**WHAT YOU WILL DO:** Convert the items below, from the line with "You are a GUI" up to and including the line with "click(x=100, y=22)", into a two-column CSV with the columns "request" and "answer" and one row per item. Put each field in quotes, replace line breaks with spaces, and leave out the pictures.

#####

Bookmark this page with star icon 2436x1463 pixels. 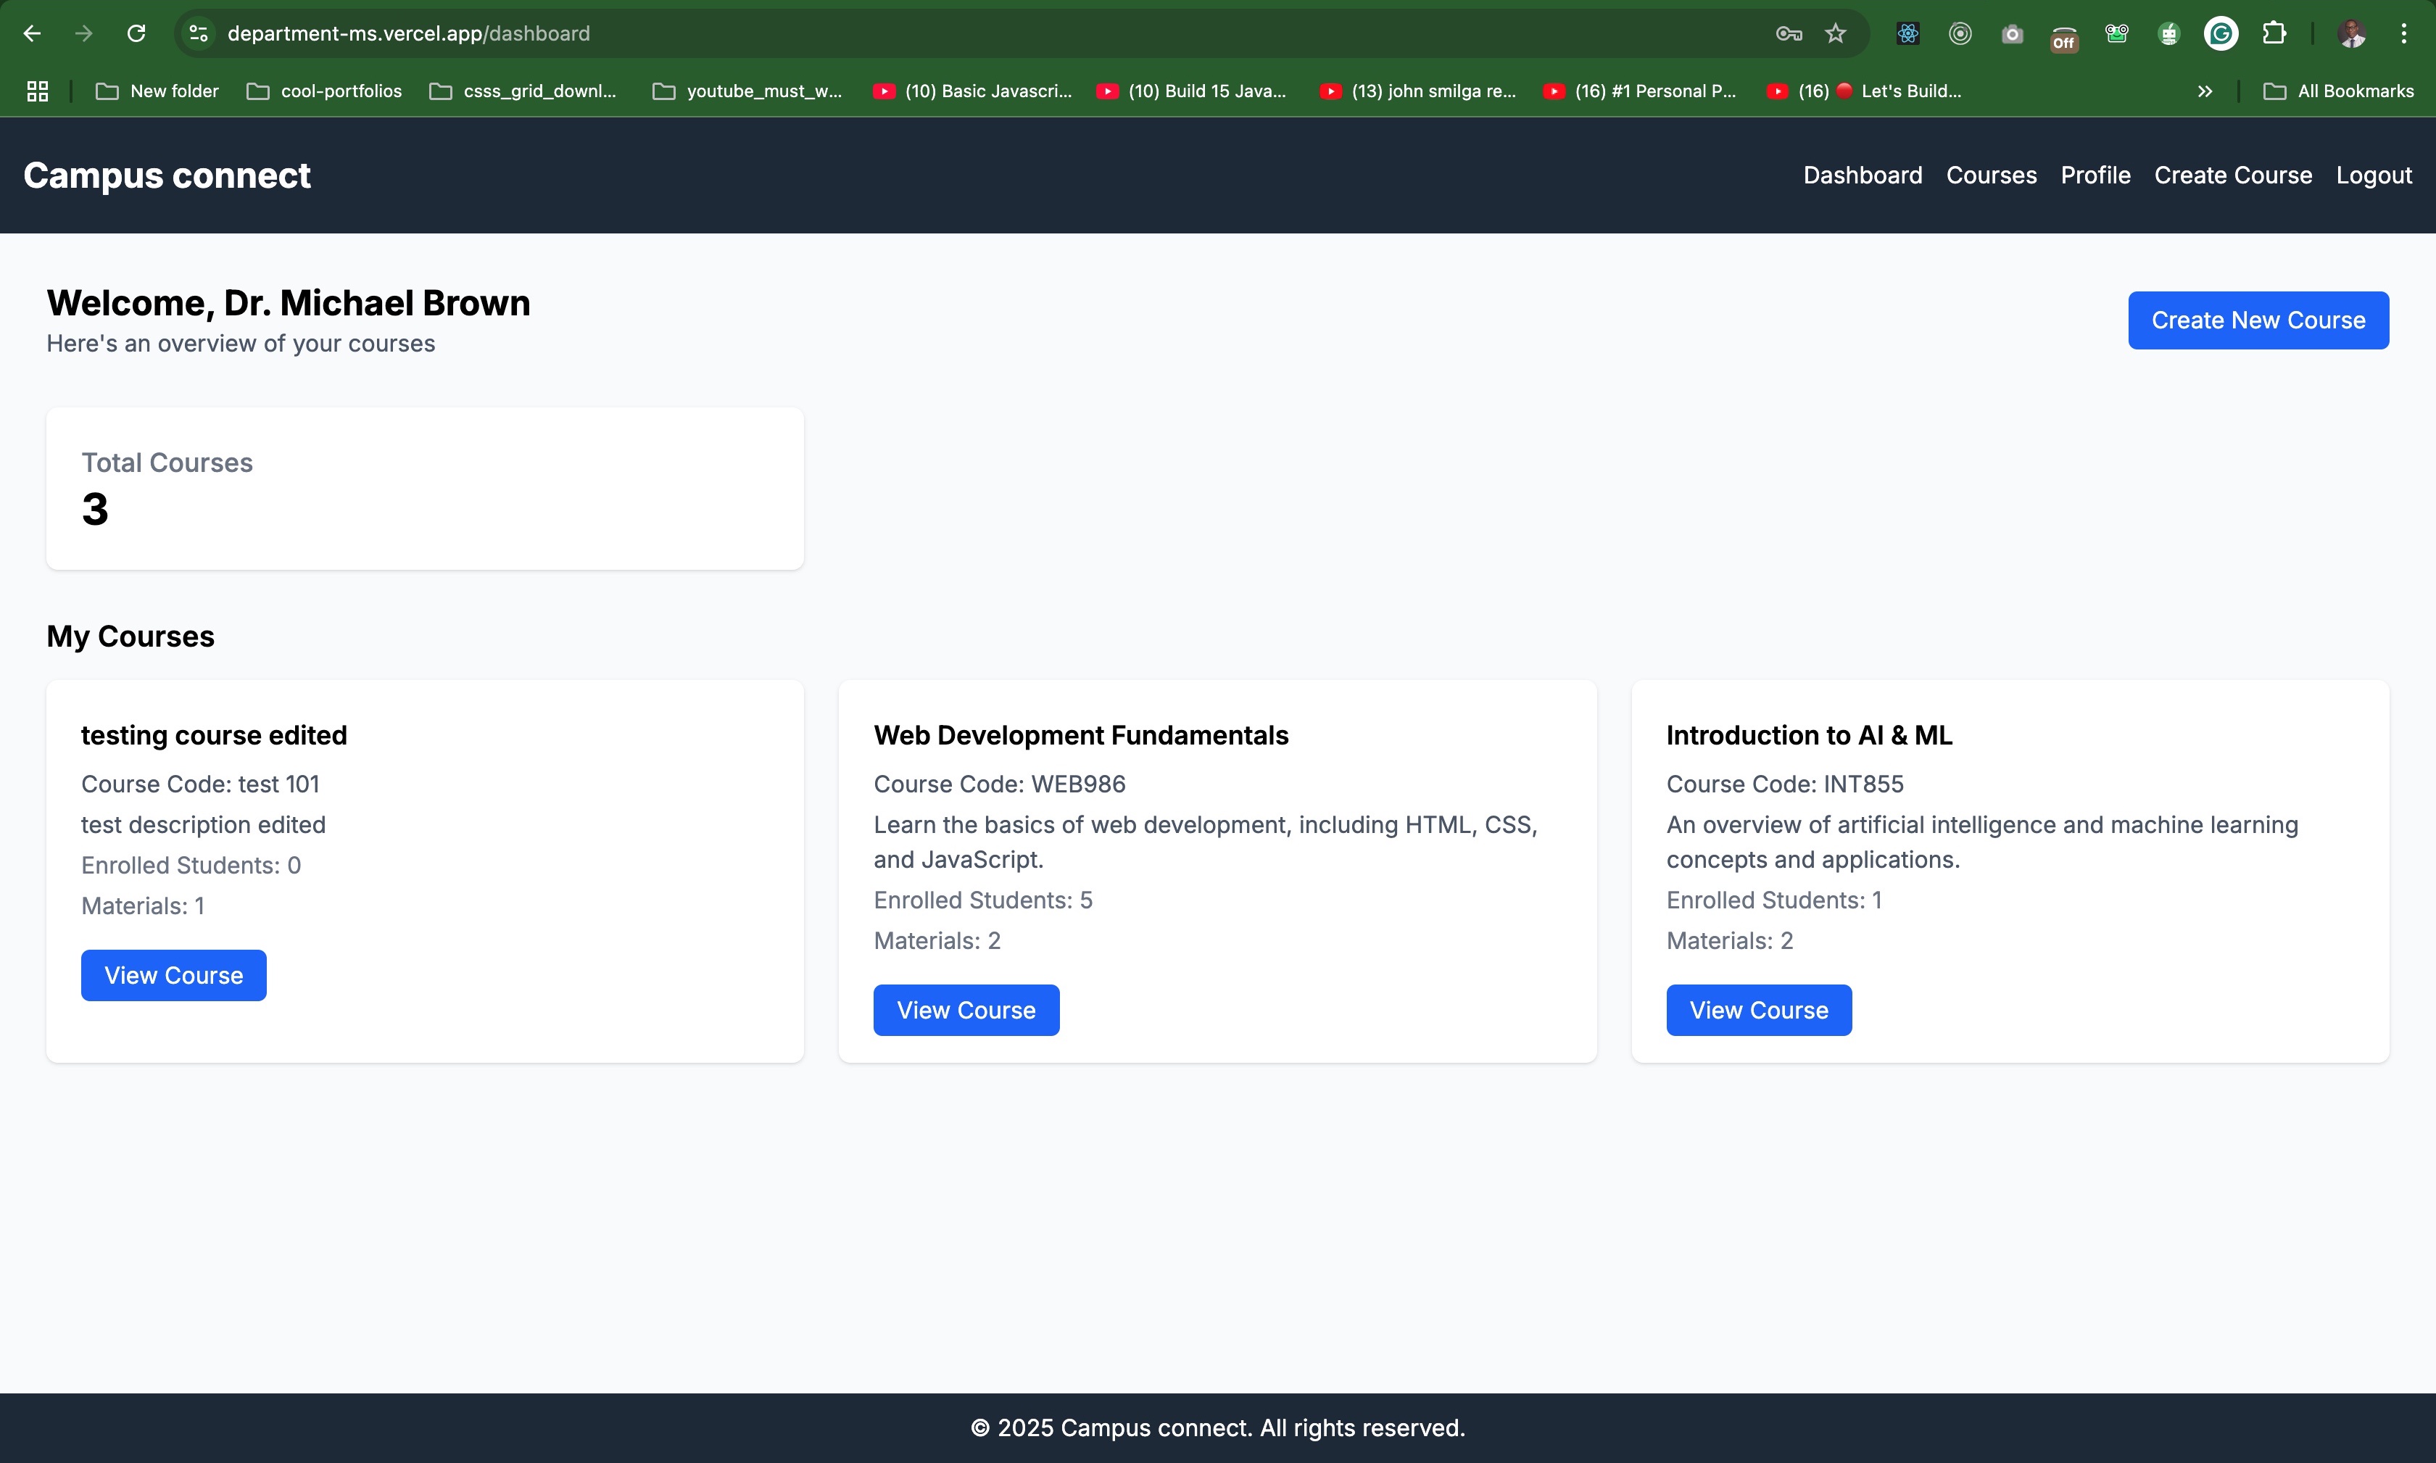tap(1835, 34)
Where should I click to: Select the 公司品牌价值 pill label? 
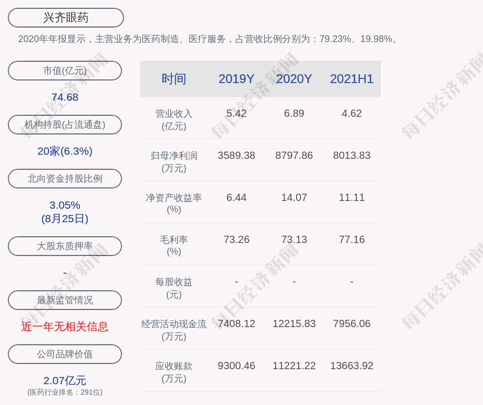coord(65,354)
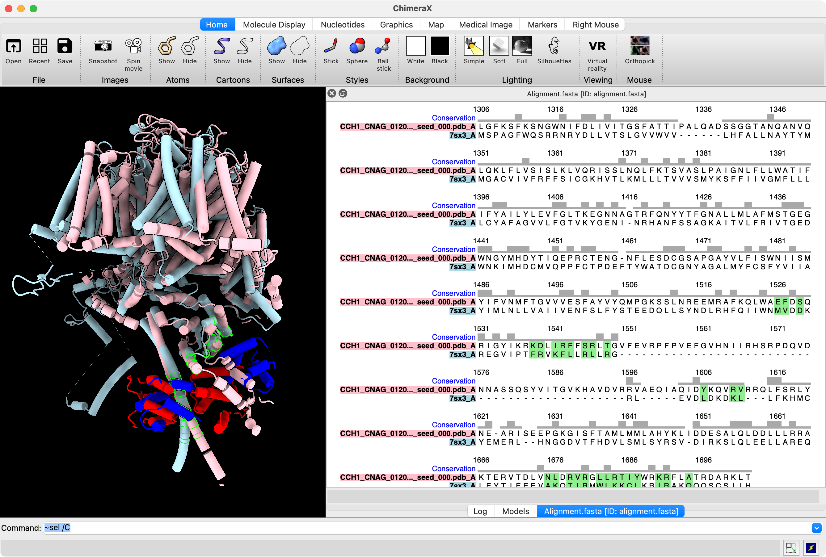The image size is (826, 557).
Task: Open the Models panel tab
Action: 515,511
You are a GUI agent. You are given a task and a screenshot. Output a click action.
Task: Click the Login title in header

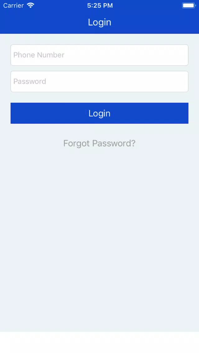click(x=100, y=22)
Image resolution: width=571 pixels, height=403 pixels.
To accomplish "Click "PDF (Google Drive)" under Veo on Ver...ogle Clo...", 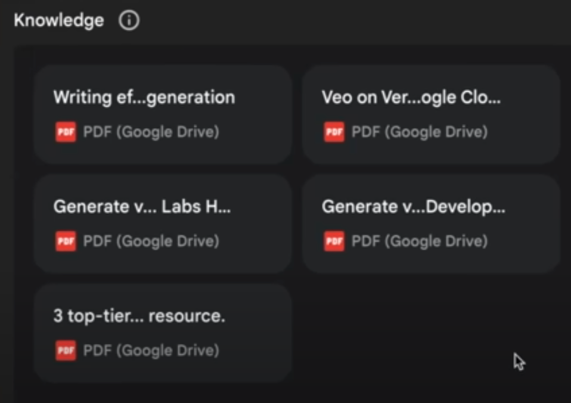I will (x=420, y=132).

#####

**SOLVED EXERCISE:**
request,answer
"You are a GUI agent. You are given a task and a screenshot. Output a click action. Task: Click the Login title in header","click(x=100, y=22)"